The top of the Democratic ticket and all around were on hand for the headquarters opening in the former Sterrett Place office of the Howard County Chamber of Commerce.
Attorney General Brian Frosh emphasized his multiple lawsuits against President Trump and Republican Gov. Larry Hogan’s failure to support those efforts. “Most importantly, we need a Democratic governor,” Frosh said in one his biggest applause lines.
In November, Frosh faces Republican former prosecutor Craig Wolf who is working much harder and more aggressively than previous GOP nominees for AG.
Both Frosh and Wolf marched in the closing parade of the Howard County Fair on Saturday.
Howard County Council Member Calvin Ball, the Democratic nominee for county executive challenging Republican incumbent Allan Kittleman, emphasized his support for increase school funding and the value of Howard County’s diversity.
“I’d be embarrassed if Calvin didn’t win,” Guzzone said in an interview.
No tweet for Cummings
As usual when he comes to Columbia, Rep. Elijah Cummings, who represents part of Howard County along with Baltimore City and county, said, “Diversity is our promise,” and said Maryland’s congressional delegation puts up some of the strongest opposition to Trump policies in Congress.
“I can’t understand why Trump hasn’t tweeted on me yet,” said Cummings, whose voice is strong but who has been moving with the aid of a walker for some months now after hospitalization for a knee infection.
“Guy has a plan for Howard County, all we do need is follow the plan,” the congressman said.
Ben Jealous, the Democratic nominee for governor, wrapped up the event emphasizing his standard themes of health care as a right, higher pay for teachers, and an end to mass incarceration in Maryland’s prisons. “We can save $660 million a year” in the prison system, he said.
“The way we win this thing is we turn out more than 1 million voters,” Jealous said, just as Gov. Martin O’Malley did in his rematch against Republican Bob Ehrlich in 2010.
Jealous pointed out that Hogan won in 2014 with 884,000 votes and Ehrlich’s top tally was 880,000 votes 2002, indicating that may be the ceiling for a Republican candidate.
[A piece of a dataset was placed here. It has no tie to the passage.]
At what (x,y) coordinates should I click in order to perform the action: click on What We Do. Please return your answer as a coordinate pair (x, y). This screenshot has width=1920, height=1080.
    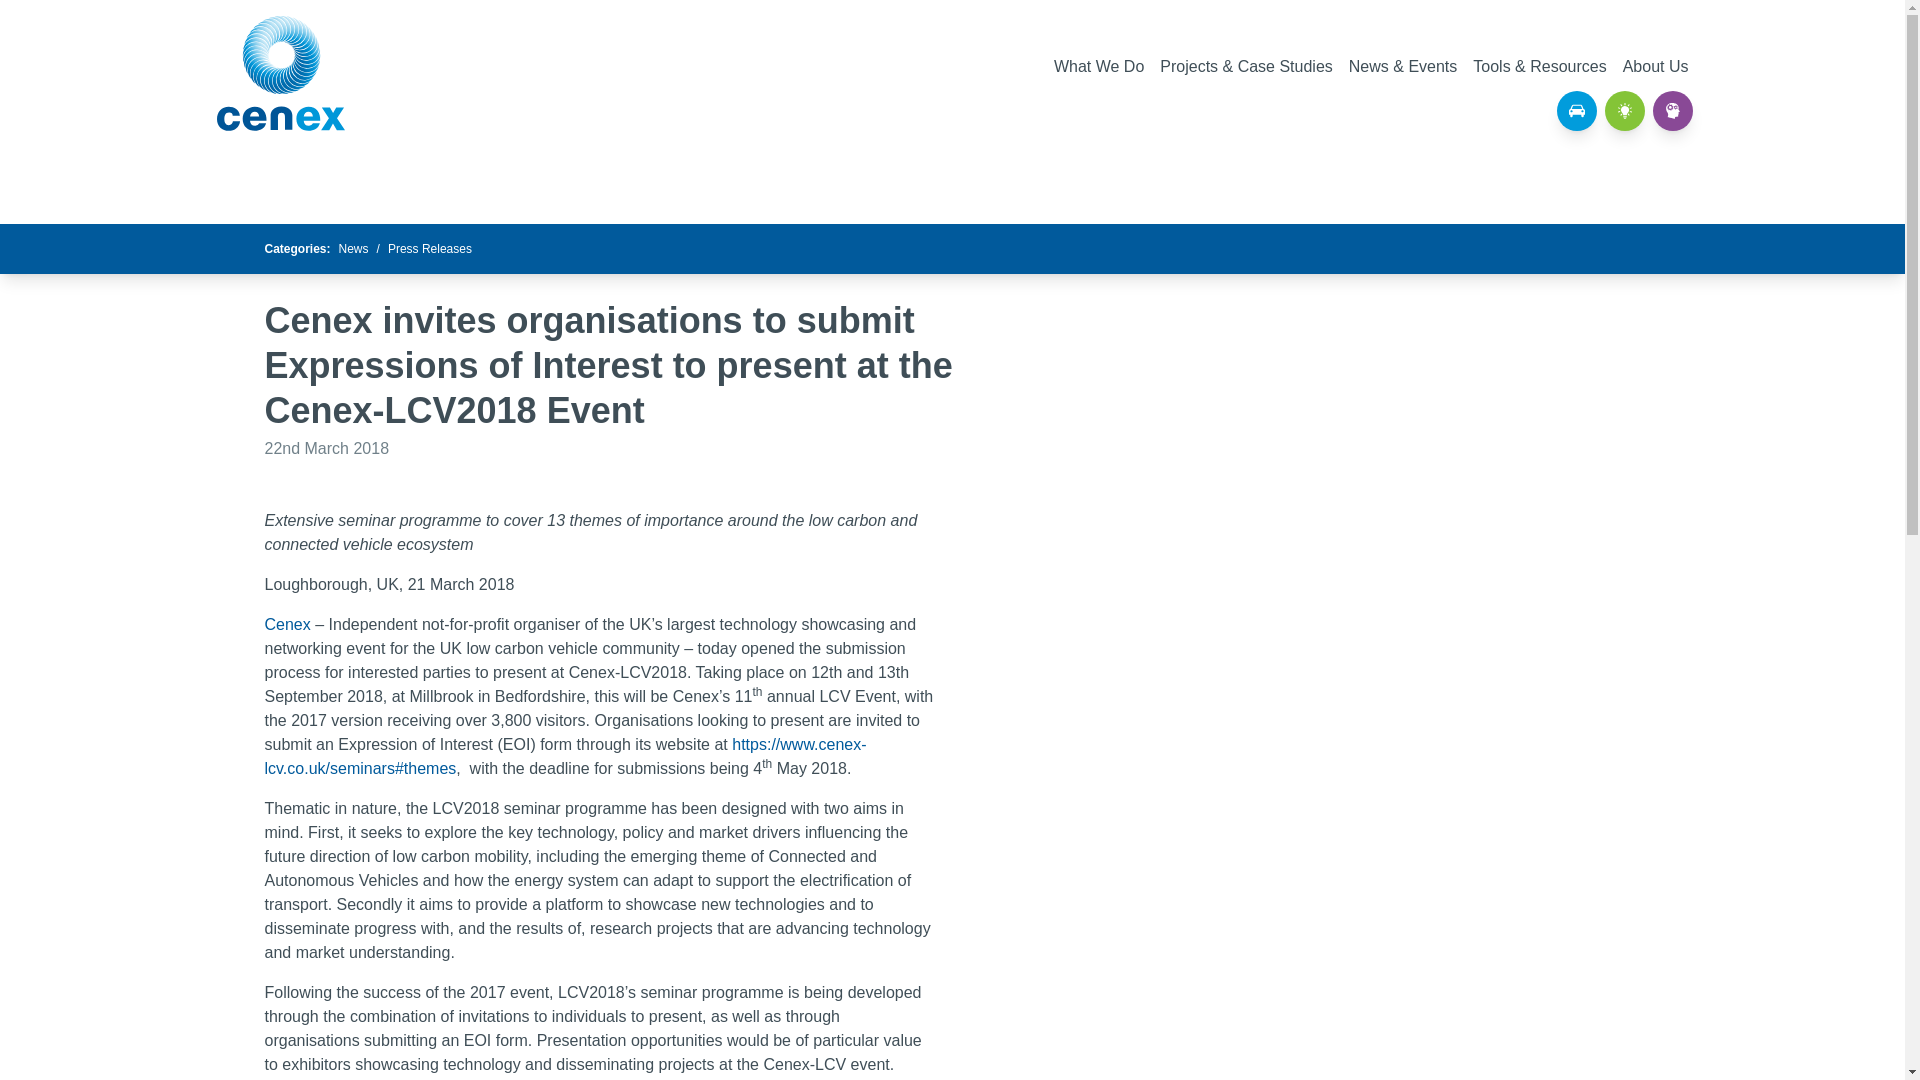
    Looking at the image, I should click on (1099, 66).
In those elections, both Hogan and Ehrlich won Howard County, but Ehrlich lost the county twice against O’Malley in the following contests.
“Saving” $660M annually from correctional services would require terminating at least 7,000 state workers. And it would practically eviscerate the findings and recommendations of the State’s bipartisan Justice Reinvestment Coordinating Council. No one including Jealous is brave enough to predict the consequences of releasing 20 – 30% of the state’s prison population.